*AIM OF THE EXERCISE*:
Leaving out every line before the one with "Open the large left flower memorial photo", write out the rest of the records below exactly.

*Recorded data*:
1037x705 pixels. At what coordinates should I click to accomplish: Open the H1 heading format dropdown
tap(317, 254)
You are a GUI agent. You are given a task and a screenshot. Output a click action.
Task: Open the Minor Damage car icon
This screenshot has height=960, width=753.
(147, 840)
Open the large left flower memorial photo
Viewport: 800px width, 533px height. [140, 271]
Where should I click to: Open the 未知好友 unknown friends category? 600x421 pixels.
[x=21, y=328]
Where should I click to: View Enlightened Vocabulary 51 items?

*SOLUTION FOR THIS EXERCISE*:
Open the large left flower memorial photo
Viewport: 800px width, 533px height. [140, 271]
Where should I click to: Open the 未知好友 unknown friends category? 600x421 pixels.
[x=21, y=328]
Where should I click to: View Enlightened Vocabulary 51 items?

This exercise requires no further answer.